== What is required ==
Copy out each of the rows below word for word, with nothing changed.

== Material provided ==
-.-.-
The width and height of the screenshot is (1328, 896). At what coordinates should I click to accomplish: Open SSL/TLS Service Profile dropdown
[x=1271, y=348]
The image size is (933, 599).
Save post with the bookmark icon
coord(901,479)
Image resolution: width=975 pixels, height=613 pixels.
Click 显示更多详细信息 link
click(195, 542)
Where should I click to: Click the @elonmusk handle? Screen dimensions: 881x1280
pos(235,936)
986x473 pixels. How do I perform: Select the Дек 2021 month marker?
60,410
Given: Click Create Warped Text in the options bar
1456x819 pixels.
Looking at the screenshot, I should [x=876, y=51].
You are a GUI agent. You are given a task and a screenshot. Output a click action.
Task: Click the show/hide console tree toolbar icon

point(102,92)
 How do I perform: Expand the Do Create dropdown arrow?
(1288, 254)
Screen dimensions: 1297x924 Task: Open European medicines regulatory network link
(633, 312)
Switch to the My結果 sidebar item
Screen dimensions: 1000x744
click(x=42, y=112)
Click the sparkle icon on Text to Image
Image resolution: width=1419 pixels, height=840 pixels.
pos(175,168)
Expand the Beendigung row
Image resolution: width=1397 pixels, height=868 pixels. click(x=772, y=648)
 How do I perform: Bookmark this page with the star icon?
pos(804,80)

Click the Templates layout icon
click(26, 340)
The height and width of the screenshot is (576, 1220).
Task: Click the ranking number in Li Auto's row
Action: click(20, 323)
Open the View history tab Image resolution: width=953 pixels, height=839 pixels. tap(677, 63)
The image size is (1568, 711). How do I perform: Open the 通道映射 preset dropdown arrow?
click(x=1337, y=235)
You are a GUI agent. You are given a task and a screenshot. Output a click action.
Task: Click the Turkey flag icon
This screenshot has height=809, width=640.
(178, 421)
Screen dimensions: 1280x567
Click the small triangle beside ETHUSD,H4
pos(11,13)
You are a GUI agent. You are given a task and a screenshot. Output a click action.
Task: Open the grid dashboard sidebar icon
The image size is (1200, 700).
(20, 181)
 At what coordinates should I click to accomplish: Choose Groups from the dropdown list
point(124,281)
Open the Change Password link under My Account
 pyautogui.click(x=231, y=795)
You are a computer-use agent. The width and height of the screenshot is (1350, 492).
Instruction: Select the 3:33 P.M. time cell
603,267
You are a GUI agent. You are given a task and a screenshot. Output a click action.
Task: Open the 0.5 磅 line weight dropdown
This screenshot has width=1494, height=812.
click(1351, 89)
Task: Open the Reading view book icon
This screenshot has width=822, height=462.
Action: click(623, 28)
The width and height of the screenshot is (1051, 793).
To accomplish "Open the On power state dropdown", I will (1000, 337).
-.-.-
== Final answer ==
The width and height of the screenshot is (1328, 896). At what coordinates should I click to accomplish: Open SSL/TLS Service Profile dropdown
[x=1271, y=348]
The image size is (933, 599).
Save post with the bookmark icon
coord(901,479)
Image resolution: width=975 pixels, height=613 pixels.
Click 显示更多详细信息 link
click(195, 542)
Where should I click to: Click the @elonmusk handle? Screen dimensions: 881x1280
pos(235,936)
986x473 pixels. How do I perform: Select the Дек 2021 month marker?
60,410
Given: Click Create Warped Text in the options bar
1456x819 pixels.
Looking at the screenshot, I should [x=876, y=51].
You are a GUI agent. You are given a task and a screenshot. Output a click action.
Task: Click the show/hide console tree toolbar icon

point(102,92)
 How do I perform: Expand the Do Create dropdown arrow?
(1288, 254)
Screen dimensions: 1297x924 Task: Open European medicines regulatory network link
(633, 312)
Switch to the My結果 sidebar item
Screen dimensions: 1000x744
click(x=42, y=112)
Click the sparkle icon on Text to Image
Image resolution: width=1419 pixels, height=840 pixels.
pos(175,168)
Expand the Beendigung row
Image resolution: width=1397 pixels, height=868 pixels. click(x=772, y=648)
 How do I perform: Bookmark this page with the star icon?
pos(804,80)

Click the Templates layout icon
click(26, 340)
The height and width of the screenshot is (576, 1220).
Task: Click the ranking number in Li Auto's row
Action: click(20, 323)
Open the View history tab Image resolution: width=953 pixels, height=839 pixels. tap(677, 63)
The image size is (1568, 711). How do I perform: Open the 通道映射 preset dropdown arrow?
click(x=1337, y=235)
You are a GUI agent. You are given a task and a screenshot. Output a click action.
Task: Click the Turkey flag icon
This screenshot has height=809, width=640.
(178, 421)
Screen dimensions: 1280x567
Click the small triangle beside ETHUSD,H4
pos(11,13)
You are a GUI agent. You are given a task and a screenshot. Output a click action.
Task: Open the grid dashboard sidebar icon
The image size is (1200, 700).
(20, 181)
 At what coordinates should I click to accomplish: Choose Groups from the dropdown list
point(124,281)
Open the Change Password link under My Account
 pyautogui.click(x=231, y=795)
You are a computer-use agent. The width and height of the screenshot is (1350, 492).
Instruction: Select the 3:33 P.M. time cell
603,267
You are a GUI agent. You are given a task and a screenshot. Output a click action.
Task: Open the 0.5 磅 line weight dropdown
This screenshot has width=1494, height=812.
click(1351, 89)
Task: Open the Reading view book icon
This screenshot has width=822, height=462.
Action: click(623, 28)
The width and height of the screenshot is (1051, 793).
To accomplish "Open the On power state dropdown", I will (1000, 337).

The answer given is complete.